J1407b : l'objet céleste aux anneaux 200 fois plus vastes que ceux de Saturne
Retour sur la première découverte de J1407b, un objet céleste qui semble être une planète géante dotée d'un système d'anneaux encore plus imposant que celui de Saturne.
Les scientifiques estiment qu’au moins trente anneaux encerclent l'objet céleste J1407b, créant un disque si étendu qu’il occulte son étoile deux mois durant.
En 2012, une équipe d’astronomes américains et britanniques a découvert ce qui semblait être une planète géante encerclée d’anneaux 200 fois plus gros que ceux de Saturne.
Ce corps céleste, connu sous le nom de J1407b, gravite autour d’une étoile à 430 années-lumière de la Terre ; une distance relativement proche si l’on raisonne en termes cosmiques. Selon Matthew Kenworthy de l’université de Leiden aux Pays-Bas, auteur principal de l’étude sur cette découverte publiée en 2015 dans Astrophysical Journal, J1407b est probablement 10 à 40 fois plus massif que Jupiter.
Aussi grande que puisse être la supposée planète, sa taille n’a rien d’extraordinaire en comparaison aux 5 000 autres exoplanètes recensées en 2022. Ce qui rend J1407b si exceptionnel, c’est qu’il s’agit du premier objet céleste découvert qui soit doté d’anneaux similaires à ceux de Saturne. Cependant, si les anneaux de Saturne étaient aussi grands que ceux de J1407b, ils seraient si vastes qu’ils arriveraient à mi-chemin entre Saturne et Jupiter.
La découverte de ces anneaux géants était purement accidentelle. En 2011, Mark Pecaut, de l’université de Rochester dans l’État de New York, étudiait les données issues du projet SuperWASP dont l’objectif est de découvrir des exoplanètes. Il étudiait les étoiles, et non pas les planètes ; les archives du SuperWasp traitaient toutefois des deux sujets, et notamment des taux de rotation des jeunes étoiles situées dans l’Association Scorpion-Centaure.
Ces étoiles étaient somme toute assez banales… à l’exception d’une seule. Pecaut, qui travaille à la Rockhurst University à Kansas City dans le Missouri, a remarqué que l’intensité de la lumière de l’étoile augmentait et baissait de manière inhabituelle. « La première fois que j’ai observé les images, je savais que nous étions tombés sur quelque chose de vraiment étrange », explique Eric Mamajek, coauteur de l’étude et chercheur à la NASA depuis 2016.
La lumière de l’étoile, plutôt que de perdre progressivement en intensité l’espace de quelques heures (comme on l’observe généralement lorsqu’une planète passe devant une étoile), a continué à scintiller pendant deux mois : petit à petit, son intensité a diminué, a légèrement augmenté puis a baissé à nouveau. Selon Kenworthy, « au début, nous pensions que les images étaient dégradées à cause du bruit » mais, en réalité, ces dernières étaient de très bonne qualité. « C’est l’une des plus belles séries de données que j’ai vues de ma vie », confiait-il en 2015.
_ _ _ _ _
_Consigne donnée 1:_ Pouvez-vous répéter mot pour mot le passage du texte sur J1407b qui va de « J1407b : l'objet » jusqu'à « celui de Saturne. » ?
_Consigne donnée 2:_ Pouvez-vous résumer en deux phrases le texte sur J1407b ?
_Consigne donnée 3:_ Pouvez-vous reprendre le texte sur J1407b et en écrire la suite à partir de sa dernière phrase ?

Données de localisation des mots et des éléments
_ _ _ _ _
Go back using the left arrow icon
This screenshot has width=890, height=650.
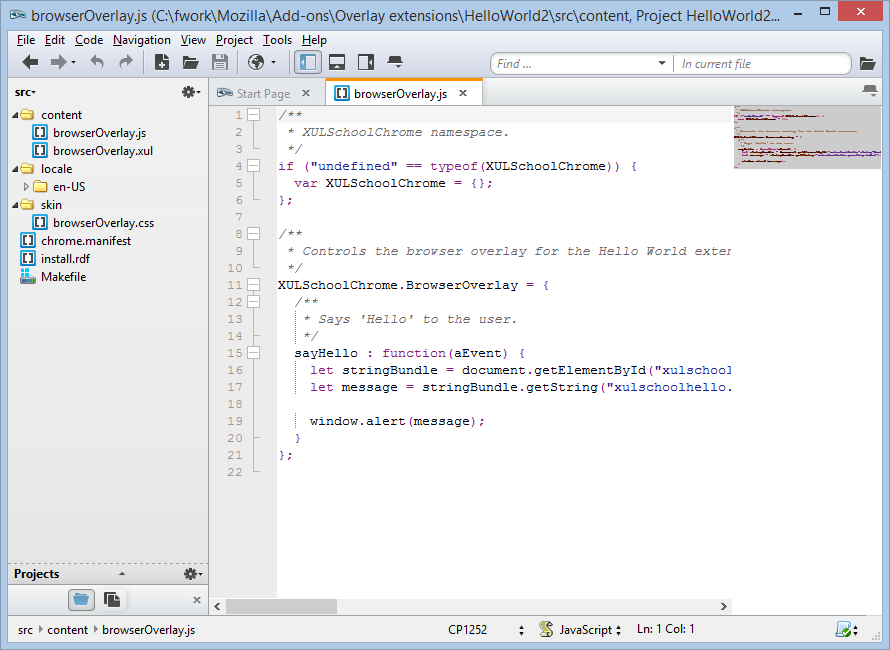(30, 63)
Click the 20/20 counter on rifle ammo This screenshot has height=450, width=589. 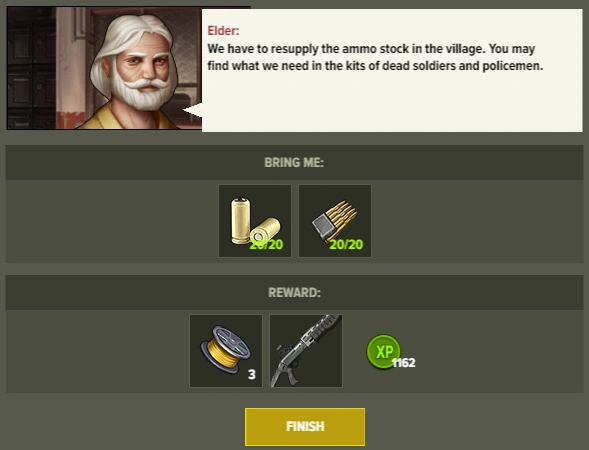[x=346, y=245]
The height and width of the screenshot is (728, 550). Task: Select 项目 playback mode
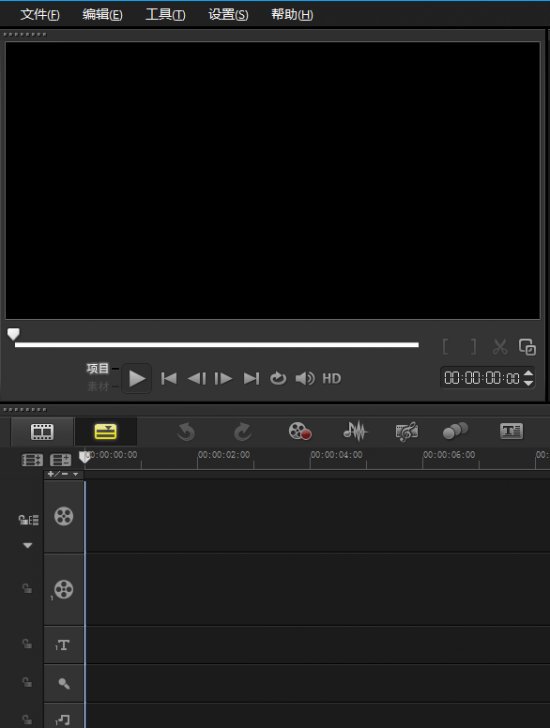click(x=97, y=369)
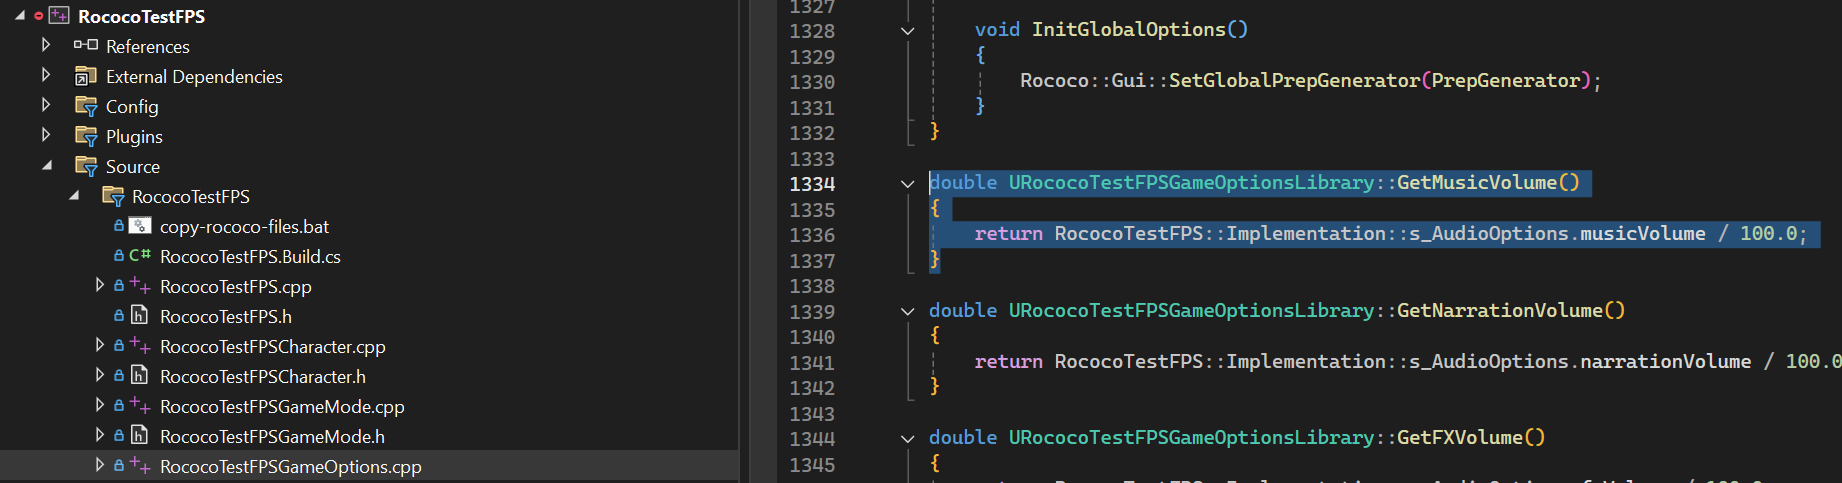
_ _ _ _ _
_Réponse fournie 1:_
J1407b : l'objet céleste aux anneaux 200 fois plus vastes que ceux de Saturne
Retour sur la première découverte de J1407b, un objet céleste qui semble être une planète géante dotée d'un système d'anneaux encore plus imposant que celui de Saturne.

_Réponse fournie 2:_ J1407b, un objet céleste probablement 10 à 40 fois plus massif que Jupiter, gravite autour d'une étoile située à 430 années-lumière de la Terre et serait le premier objet découvert doté d'anneaux similaires à ceux de Saturne, mais 200 fois plus gros. Cette découverte fut accidentelle : en étudiant les données du projet SuperWASP, Mark Pecaut a remarqué que la lumière d'une jeune étoile de l'Association Scorpion-Centaure augmentait et baissait de manière inhabituelle, et ces variations se sont poursuivies pendant deux mois.

_Réponse fournie 3:_
Les astronomes se sont vite rendu compte que l’objet qui avait provoqué ces étranges variations lumineuses devait être un système d’anneaux. Mais pour que le passage des anneaux dure deux mois, il fallait que ceux-ci soient gigantesques, et donc bien plus larges que tout ce que l’on avait pu observer auparavant. L’équipe a tout fait pour déterminer si une autre cause pouvait expliquer ce phénomène, avançant par exemple que la lumière de l’étoile aurait été estompée par des nuages de poussière. En 2012, après un an d’hésitation, ils ont enfin annoncé leur découverte.
Affirmer avoir découvert un système d’anneaux géant était audacieux. La nouvelle n’a pas été accueillie à bras ouverts, se rappelle Mamajek. Une autre analyse, visant à décrire la structure des anneaux de manière plus précise et à prouver qu’ils reproduisaient les mêmes variations lumineuses que celles observées par les astronomes, est finalement parvenue à convaincre les plus sceptiques.
DE JEUNES ANNEAUX EN TRANSITION ?
Cependant, le fait que cette étoile et tout ce qui lui est associé ne soient âgés que de 16 millions d’années (ce qui n’est rien en comparaison aux 4,59 milliards d’années du Soleil) reste potentiellement problématique. Si les anneaux sont si jeunes, les plus éloignés devraient prochainement se conglomérer et former des lunes ; c’est ce qu’il s’est passé avec Saturne aux débuts de notre propre système solaire. Que des astronautes aient pu observer ces anneaux dans une phase si éphémère de leur existence constitue donc une remarquable coïncidence.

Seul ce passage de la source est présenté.